On Thursday evening, I was sitting with a group of friends at the Bedford in Williamsburg discussing the major political issue of the day—the breakup of George Clooney and Elisabetta Canalis and just who dumped whom.
Jane thought he was the dumpee, which seemed like a stretch. After all, if Michael Clayton taught us anything it was that merely being in the presence of George Clooney has the potential to fix your entire life.
“Supposedly she left him because he’s never getting married,” Jane replied. At this point “I’m never getting married” has become George Clooney’s mating call. What was the woman’s problem? She lived the with guy. She went yachting with him. What, the ladies wondered en masse, do you need a label for when you’re already on Clooney’s arm at a red carpet premier?
Soon, the discussion turned to marriage itself. “Really, why would anyone even want to get married?” Jane asked, “It’s not hard to see why some people want to avoid it altogether.”
Points were made about marriage’s difficulties, its dark history. The word chattel was employed with an enthusiastic flourish over lager and watermelon salad.
“Don’t you want to get married?” I asked my more traditional friend Elizabeth.
“Maybe,” she replied, tentatively, chewing on her thumbnail as though I’d asked her to join in a fun game of chess with my cool bald friend, Death. “You know,” she replied after some hesitation, “bastard children do have a unique ruffian glamour.”
“No,” I told her, “I’ve been saving Monique Lhullier champagne flutes for your wedding for years. You’re getting married one day, because they’re fucking beautiful.”
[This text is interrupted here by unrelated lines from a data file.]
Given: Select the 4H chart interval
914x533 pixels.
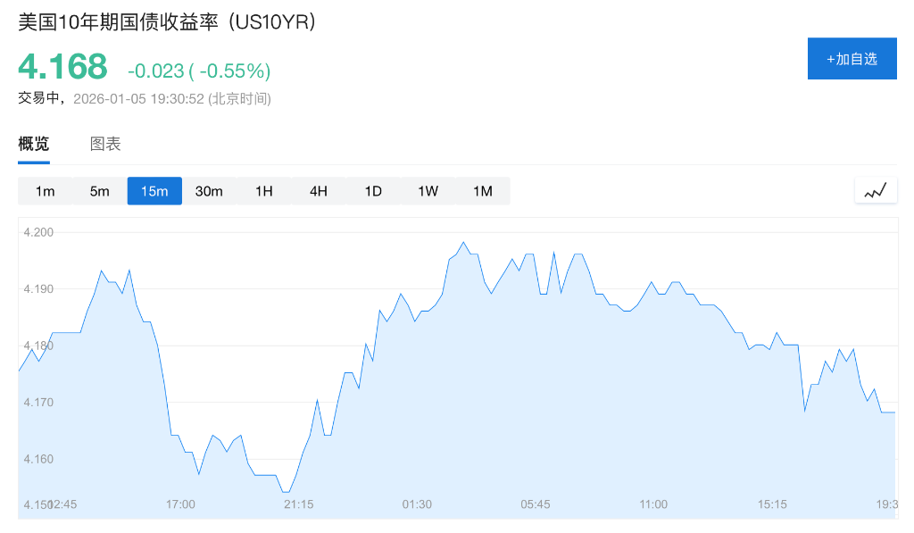Looking at the screenshot, I should click(x=318, y=190).
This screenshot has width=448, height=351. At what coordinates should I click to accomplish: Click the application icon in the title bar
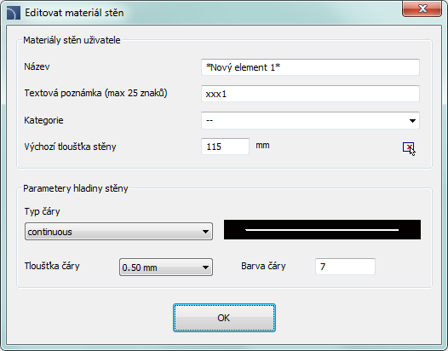[14, 13]
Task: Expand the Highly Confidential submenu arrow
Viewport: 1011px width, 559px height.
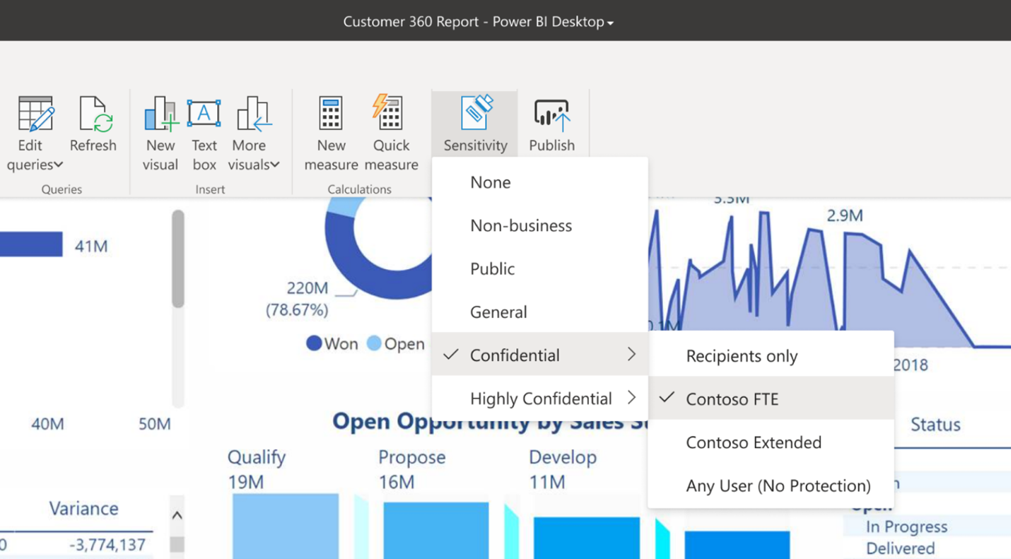Action: point(631,398)
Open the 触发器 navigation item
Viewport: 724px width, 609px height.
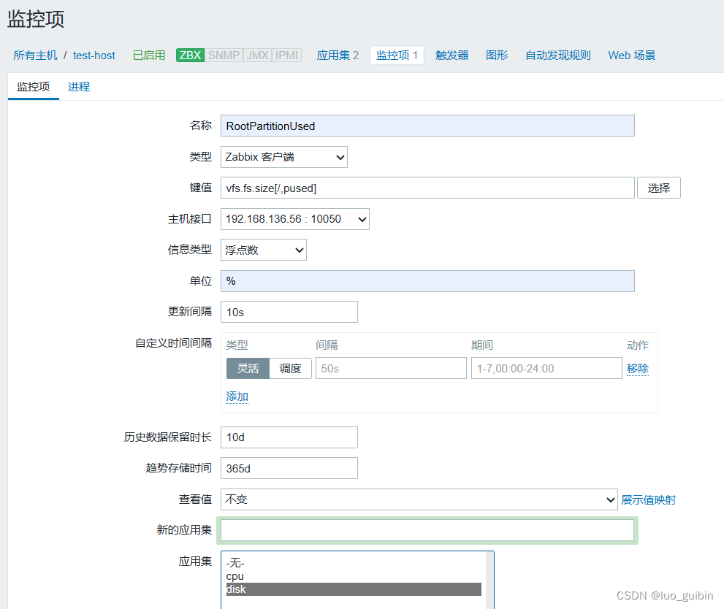point(451,55)
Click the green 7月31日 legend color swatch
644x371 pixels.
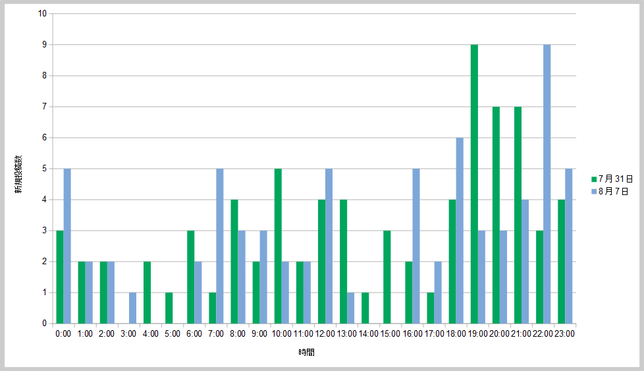[594, 179]
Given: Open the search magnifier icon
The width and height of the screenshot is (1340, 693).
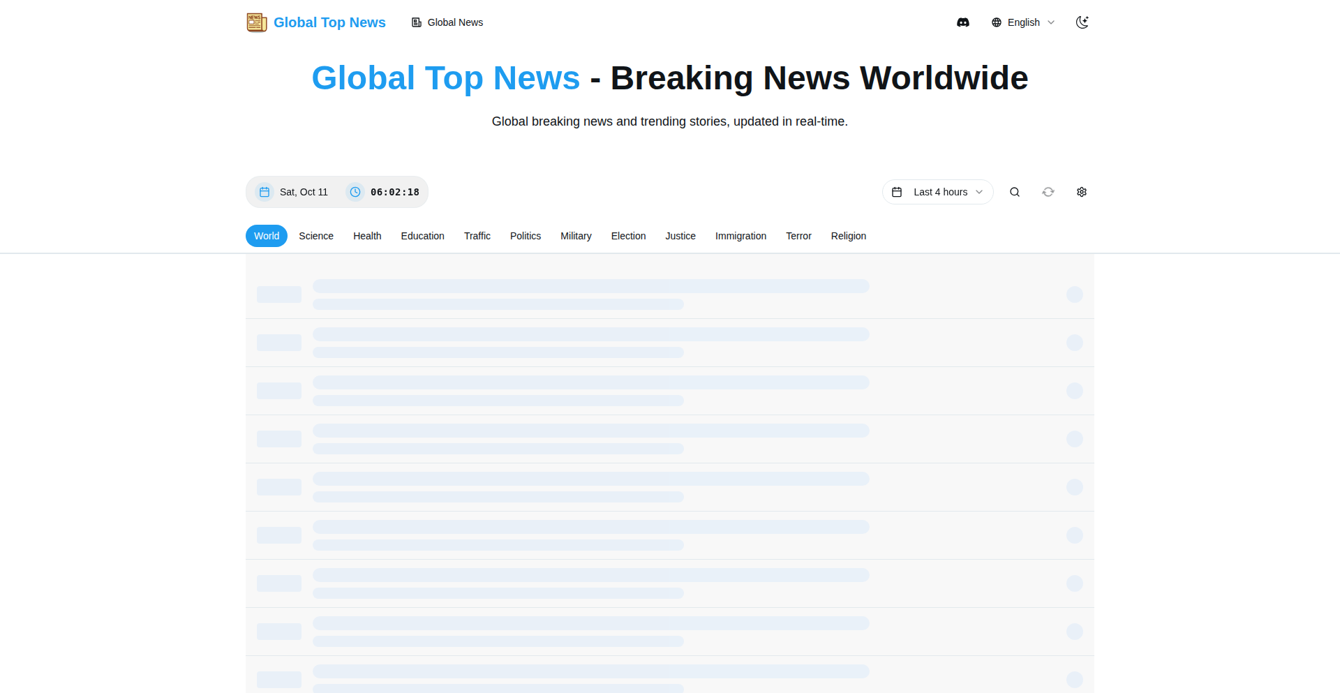Looking at the screenshot, I should [1014, 192].
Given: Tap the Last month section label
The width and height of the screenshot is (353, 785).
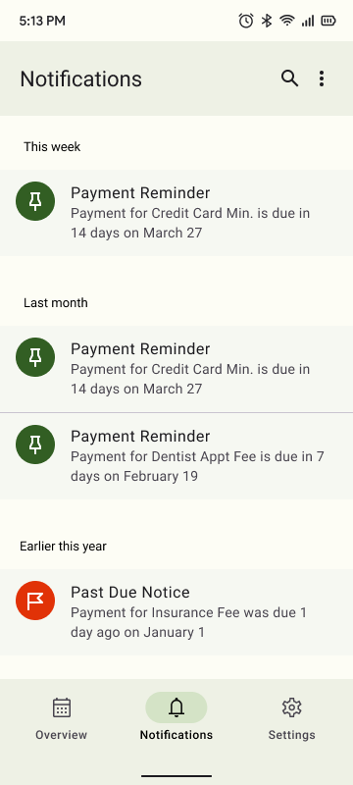Looking at the screenshot, I should pyautogui.click(x=56, y=302).
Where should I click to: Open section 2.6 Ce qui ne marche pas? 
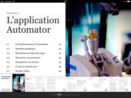click(x=34, y=66)
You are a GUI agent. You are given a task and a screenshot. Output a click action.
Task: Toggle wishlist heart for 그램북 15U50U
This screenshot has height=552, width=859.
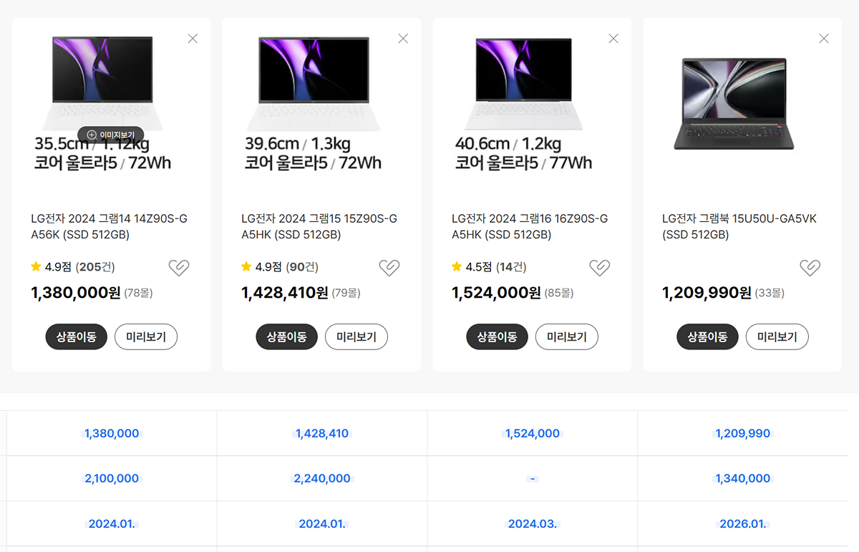810,268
Of course, she could always get divorced. We’re the 50 percent divorce rate generation, after all.
And if that weren’t enough, we grew up watching television shows devoted to brides flinging cutlery at guests like 13th century barbarian warlords because the bouquet is crimson not mauve (these are words brides know). Seemingly every Hollywood star in the world is cheating on their spouse, and bitter divorcees are lifecasting every second of their marital meltdowns while staring into the screen with a unmoving, brutally botoxed faces they once thought would make their ex-husbands love them.
Young women and men don’t greet marriage with fantasies of bridal trousseaus and golden wedding anniversaries. We greet it with a near certainty that 10 years from now, we’ll be drawing a line of tape down the center of our apartments. On the altar, some of us will be wondering, right then, as we slip the ring onto our beloved’s finger, how we can make sure that the bathroom will be on our side of the tape.
On Thursday, young people knew, they knew, that marriage was for the reckless or the unobservant or those easily bribed by stemware.
That was Thursday. And then it was Friday.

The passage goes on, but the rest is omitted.